Reed Johnson the Right (Field) Answer for Atlanta
Jason Heyward is out for 2-3 weeks, and that’s bad news for the Braves. Although he has struggled mightily this year, posting a .121/.261/.259 slash line over the season’s first three weeks, he was one of the NL’s best outfielders in 2012.
It’s impossible to know if Heyward’s performance was affected by the appendix he had removed, but he’s had some bad luck this year too. A measly .114 BABIP dragged down his rate stats, and his fly balls were leaving the park at roughly half his career rate. When he gets back, look for a return to his career form. In the meantime, let’s take a look at what the Braves’ replacement options are.
And Playing Right Field...
Fortunately, the Braves have one of the best fourth outfielders in the game on the roster in Reed Johnson. Johnson is a career .284/.340/.412 hitter who can run the bases at field at an above average level. He got the start in the first game Heyward missed and promptly went 4 for 4 with three doubles. Look for him to see the most time in right until Heyward returns.
However, Johnson tends to struggle against righties. In his career, he’s hit .266 against right-handers and .311 against lefties. He strikes out more, walks less and hits for less power against right-handers. Fredi Gonzalez will be hesitant to use Johnson in those matchups, as he showed by pulling Johnson in the nightcap of yesterday’s double header. And that was even though he had just racked up four hits and is 8 for 13 career against Jon Garland, the Rockies’ starter.
Gonzalez gave that second start to Jordan Schafer, a former star prospect for the Braves turned journeyman pinch runner.
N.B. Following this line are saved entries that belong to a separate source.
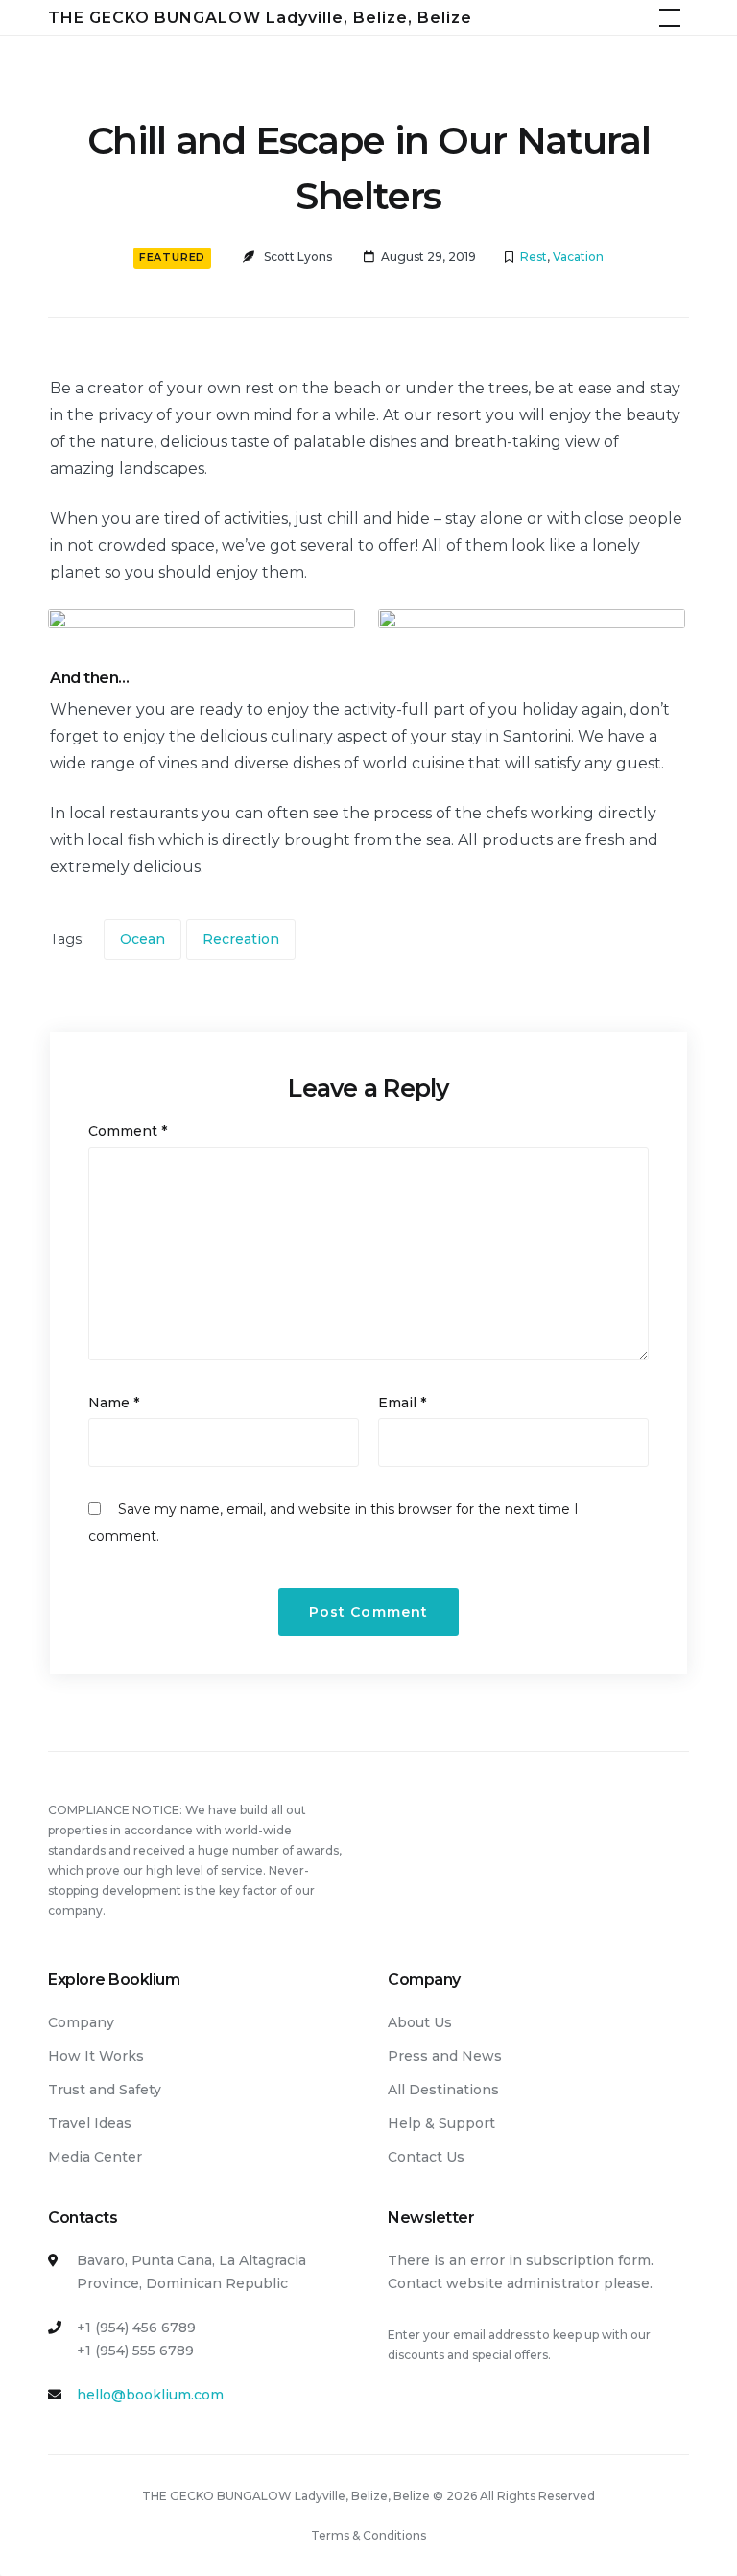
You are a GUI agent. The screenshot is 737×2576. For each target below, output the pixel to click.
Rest (533, 256)
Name (113, 1402)
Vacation (578, 256)
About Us (420, 2022)
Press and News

Schafer is a left-handed hitter, so theoretically he should be a better option against right-handed pitching. That is, if he could hit at all.
Schafer has an anemic career slash line of .225/.309/.304. He has hit righties better than lefties in his career, .237 to .184 which is still replacement level anyway. Schafer was waived by the Houston Astros last season, a club that could challenge for the worst record in MLB history this year.
The reason Schafer plays at all is his defense and baserunning, both of which are good. He stole 27 bases last year with a 75 percent success rate, and 22 with an excellent 85 percent success rate in 2011. With Freddie Freeman back in the lineup, it’s possible the Braves can sacrifice some offensive punch from right field in exchange for pitching and defense.
There have been some rumblings of Evan Gattis getting a few games in right as well, but don’t look for that to happen any time soon. For now, it looks like Johnson and Schafer will share a platoon in right, which is a shame as Johnson is the significantly better player. Although he struggles against righties, he still hits them much better than Schafer does, since Schafer doesn’t really hit at all.
And the defensive difference, one of only two justifiable reasons to play Schafer over Johnson? It might not exist at all. UZR, one of the main defensive metrics, rates Johnson as well above average for his career. Schafer, despite being labeled a defensive specialist has a negative career UZR, meaning he has cost his teams more runs than the average replacement. UZR is notoriously finicky in small sample sizes, which Schafer has, but still, it’s reason to worry that the Braves are trotting the wrong guy out in right every other day.